Dr. Ram stopped at the foot of each bed and presented the patients one by one to us. Early on, he remarked on just how many patients in his ICU should not have been there in the first place. For example: an elderly man with a history of dementia and multiple strokes now with respiratory failure, or a middle-aged woman with metastatic cancer admitted with sepsis. With the rising prevalence of non-communicable diseases in India in conjunction with more sophisticated healthcare delivery and an improving economy, more patients are reaching end-stage disease. But Dr. Ram is troubled by how often he sees escalation of care in instances when a palliative approach would better serve the patient. It is not that death and dying are taboo topics in India. Shrines to loved ones who have passed adorn family homes. A man will symbolically shave his head to mark a death in the family. Clinicians here seem to face some of the same barriers as we do in the States when it comes to shifting from curative to palliative intent. Face time with patients is limited, training on how to have end-of-life discussions is minimal, and acceptance of death can often feel like defeat or failure.
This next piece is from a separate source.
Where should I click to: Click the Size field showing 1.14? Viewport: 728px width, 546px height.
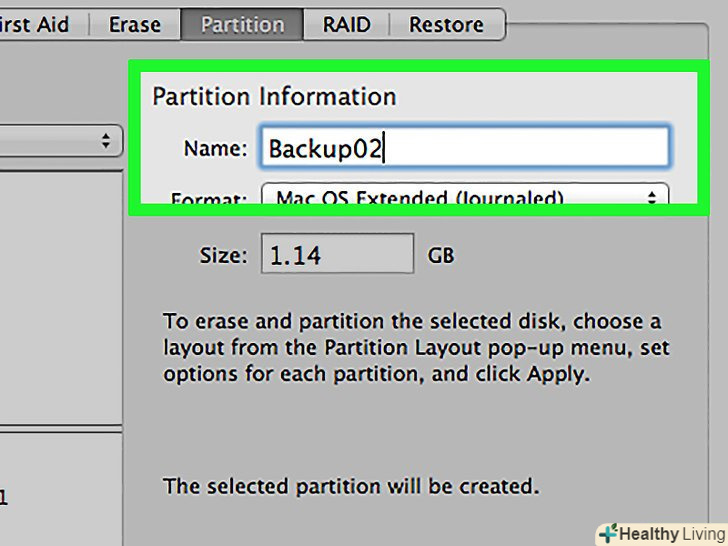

But I was interested to learn about the unique ways in which India has been challenged to meet the scale of need for palliative care. In access to end-of life care, India ranked 67 out of 80 countries in 2015. Of course a critical part of providing care to the dying is optimal pain control. Interestingly, India is the world’s largest legal producer of opium for medical purposes, but most is exported to the West. Morphine was also tightly restricted in India until recently and so generations of physicians are unfamiliar with its use. Furthermore, to give patients the dignity of having a peaceful death at home, where most prefer to be, the support of caregivers who are skilled in palliative care is needed. Families who live below or near the poverty line cannot afford relative luxuries like a visiting nurse.
So far, India’s success story has centered around a community-based approach to palliative care in the small southwest state of Kerala. While Kerala is home to only 3 percent of India’s population, it provides two-thirds of the country’s palliative care services. The state’s government provides funding for community-based care programs and it was also one of the first to relax narcotics regulations for use at end-of-life. Palliative care clinics and home visit services are bolstered by a network of volunteers. You can read more about the impressive movement here: https://www.theatlantic.com/health/archive/2017/02/india-palliative-care/517995/.
Every community of providers faces its own challenges in initiating and providing meaningful end-of-life care. It will be interesting to see how the field of palliative care continues to grow and adapt here in India. I will be following along.